The major mineral fractions found in riverine SPM are phyllosilicates (clay minerals, chlorite & micas), feldspars, quartz, carbonates (calcite, dolomite) and oxides. The dominant clay minerals are illite, kaolinite and smectite, and identified micas include muscovite and biotite.98,100,104–108 Except for the iron oxyhydroxides most inorganic colloids will be negatively charged around neutral pH.96 Organic matter in SPM ranges from the molecular up to the organism level, including microorganisms, soil- or aquagenic refractory material and labile large organic polymers. It can be autochthonous (bioproduction-based carbohydrates, proteins and refractory aquagenic organics) or allochthonous (mainly soil-derived fulvics or humics).96,109 Organics in the particulate fraction have been found to be mainly microbial in nature and the importance of extracellular polymeric substances (large organic fibrils and networks) in SPM was underlined.99,107

Since the attachment of ENPs to SPM (and between SPM inner components) is governed by surface physiochemistry, the composition and surface properties of SPM are of major interest. Geitner et al.93 therefore chose to employ glass beads previously homogenized with water from a mesocosm, to obtain a surface coated with components from this system. Slomberg et al.108 tried to generate SPM analogues on the basis of the mineralogical composition of SPM in the Rhône river catchment. However, they did not include organic components (despite dissolved organics, <20 nm, present in the river water) and the mineral fractions used were all negatively charged under the given conditions. The composition of riverine SPM described above indicates that organic macromolecules of microbial origin as well as positively charged oxyhydroxide minerals play an important role in the SPM formation.110 Consequently, they may be crucial constituents coining SPM surface characteristics relevant for heteroaggregation processes.
───
Work request -> Resume the text on riverine suspended particulate matter, picking up right after its last sentence. The data records play no part in any of the work here.

[Data records]
───
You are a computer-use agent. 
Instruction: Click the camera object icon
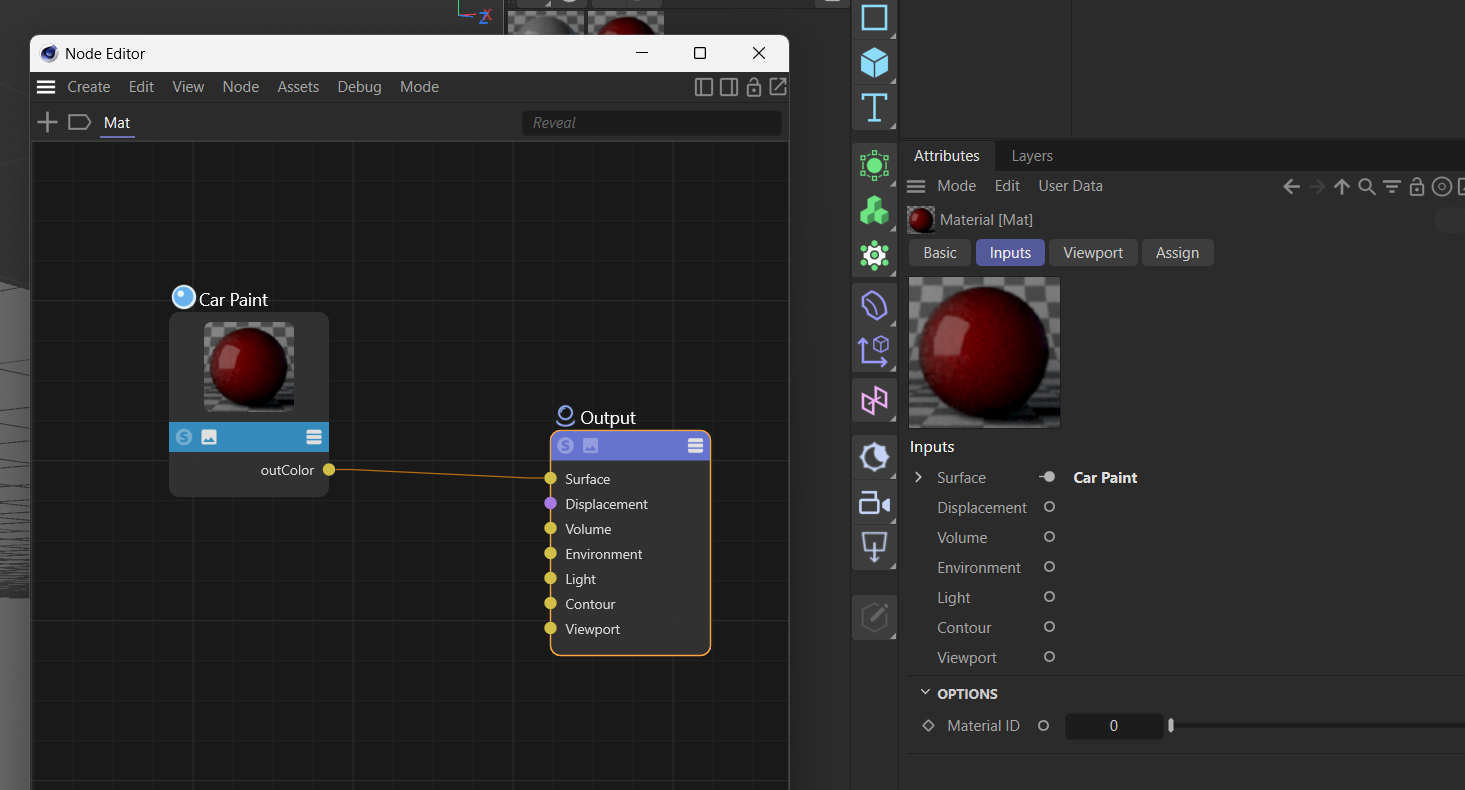point(874,503)
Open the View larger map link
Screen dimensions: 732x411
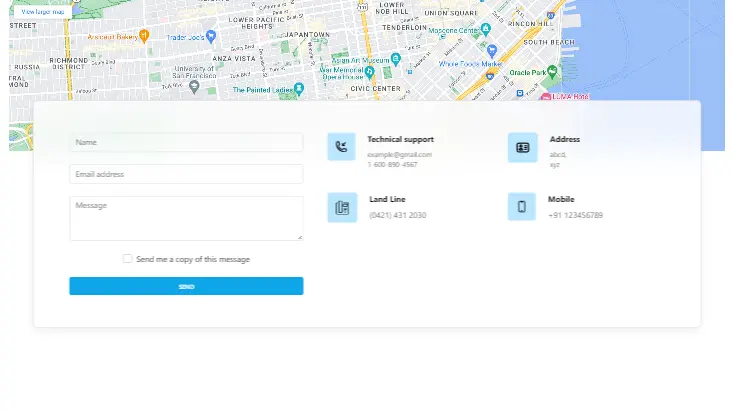coord(42,12)
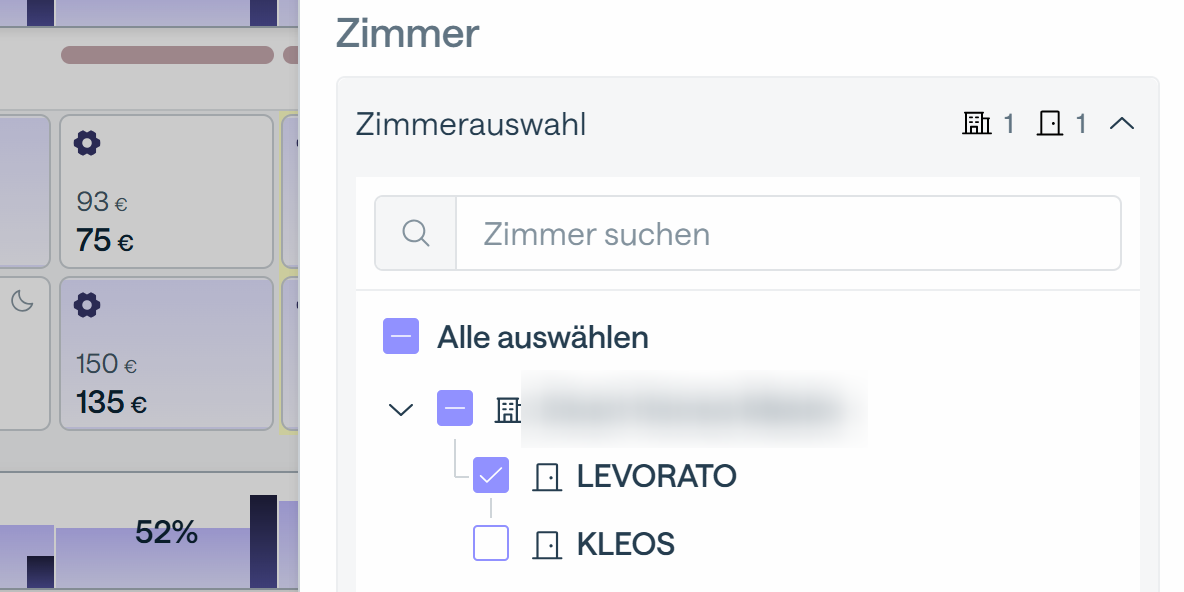Toggle the property-level checkbox next to building icon
This screenshot has height=592, width=1184.
tap(454, 408)
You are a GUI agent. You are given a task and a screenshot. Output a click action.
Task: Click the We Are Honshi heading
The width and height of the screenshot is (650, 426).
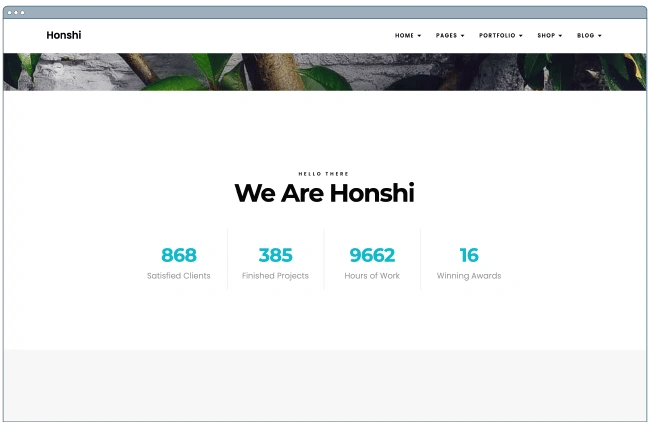(x=325, y=193)
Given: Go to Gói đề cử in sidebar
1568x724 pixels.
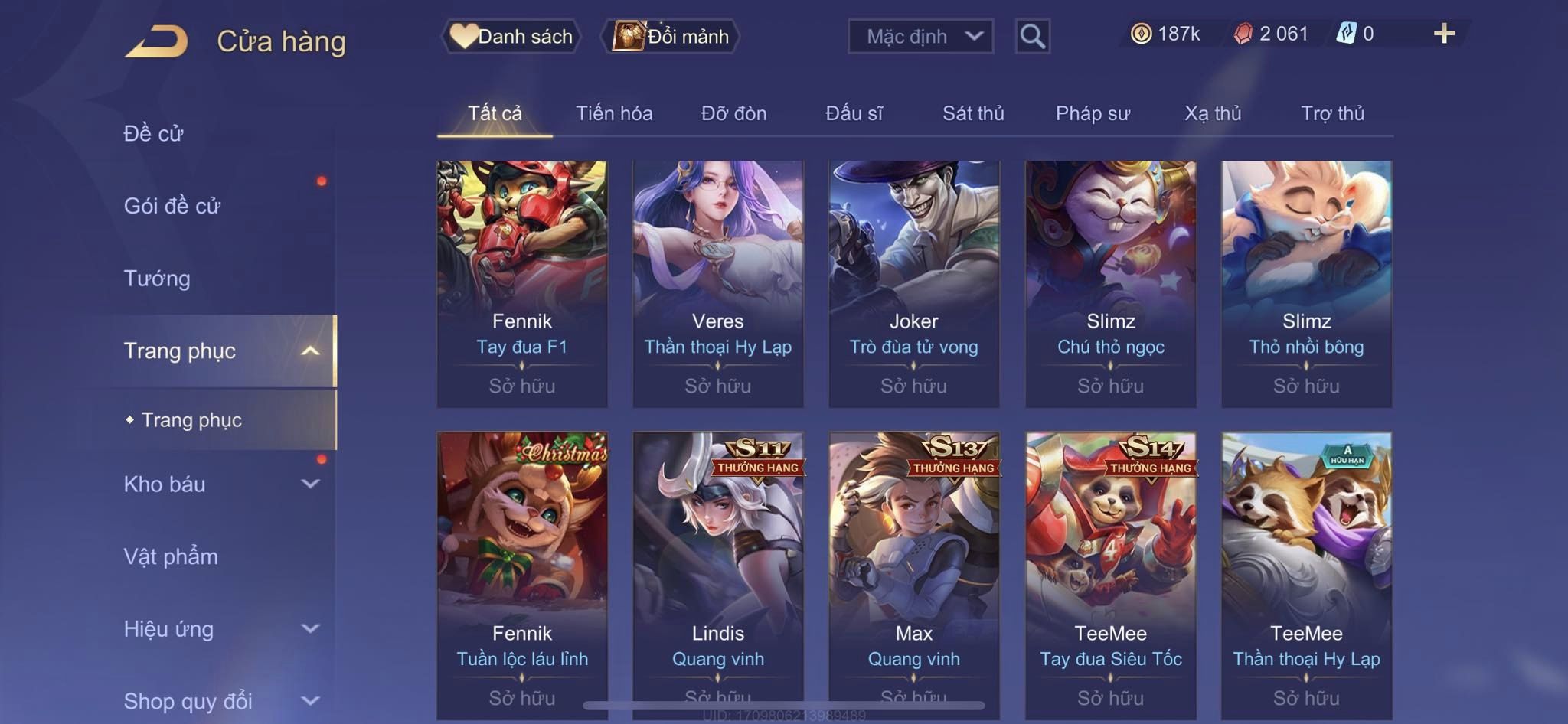Looking at the screenshot, I should pos(172,206).
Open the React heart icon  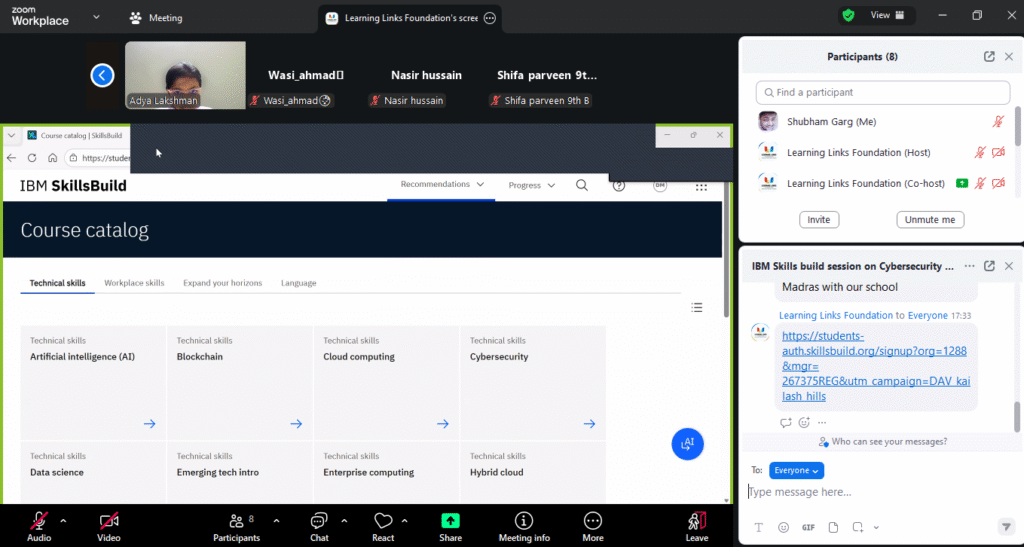383,521
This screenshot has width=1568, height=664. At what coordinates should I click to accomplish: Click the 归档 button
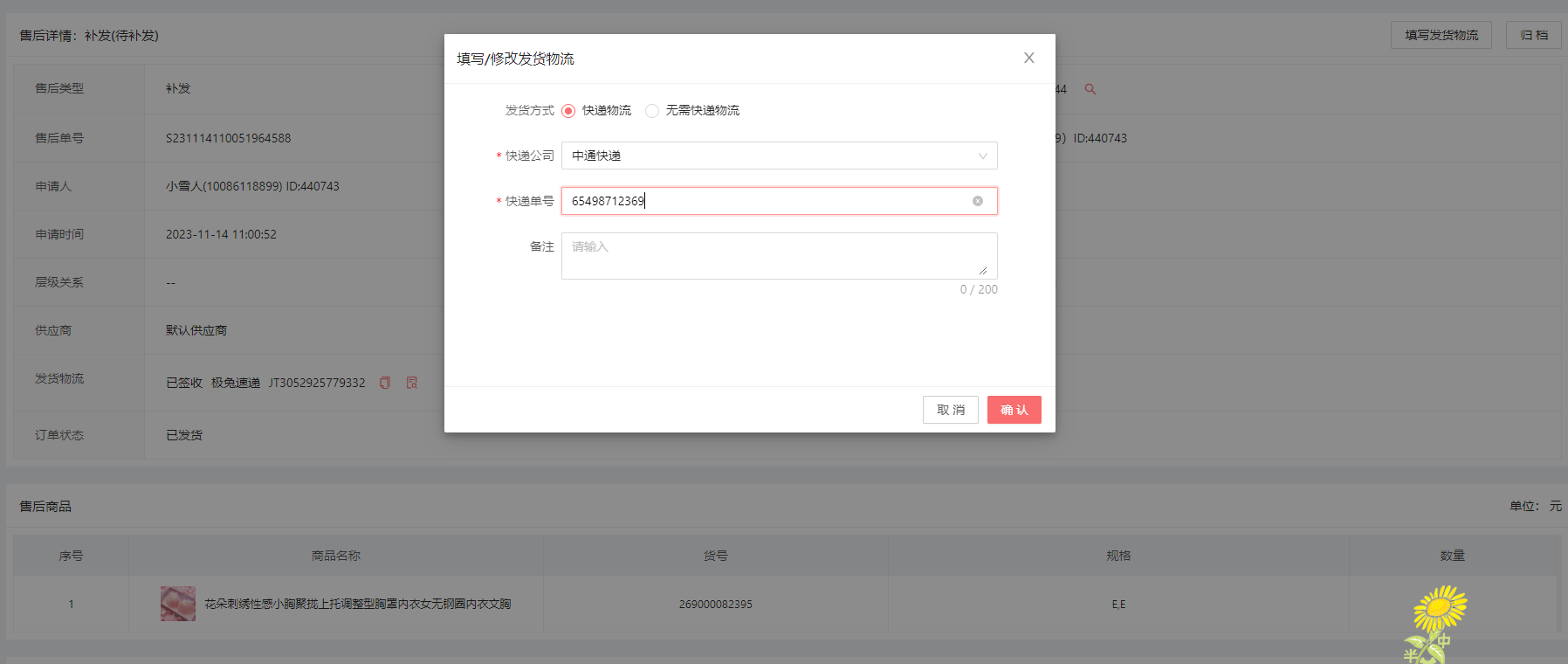[x=1533, y=35]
───
Output below ->
In seawater systems, aggregation and settling are favored by the high salinity. Consequently, riverine particles are removed from the water column in the estuarine mixing zone and inorganic particles are less frequently observed in marine systems. However, oceans and seas play a major role in the global carbon cycle111 and the particulate fraction of abiotic carbon in these waters comprises a significant fraction of the global carbon and is dominated by polysaccharide fibrils and microgels.112,113 Ranging from small particles, such as transparent exopolymeric particles (TEP) and their precursors, to micron-sized aggregates, e.g. marine snow, these particles, together with the high salinity, favor aggregation and are likely to play an important role in the fate of ENPs in marine waters.114

Overall, it is challenging to identify SPM characteristics relevant for heteroaggregation and to choose SPM analogue constituents representing those major features. Additionally, the dynamics of the composition of the organic and inorganic components of SPM along its transport pathways need to be accounted for when selecting the components of a heteroaggregation experiment. Some of these dynamic processes can lead to a restricted range of combinations being relevant for a specific water type and this should be considered in the selection process in the case of using artificial test media or to interpret results when using natural waters.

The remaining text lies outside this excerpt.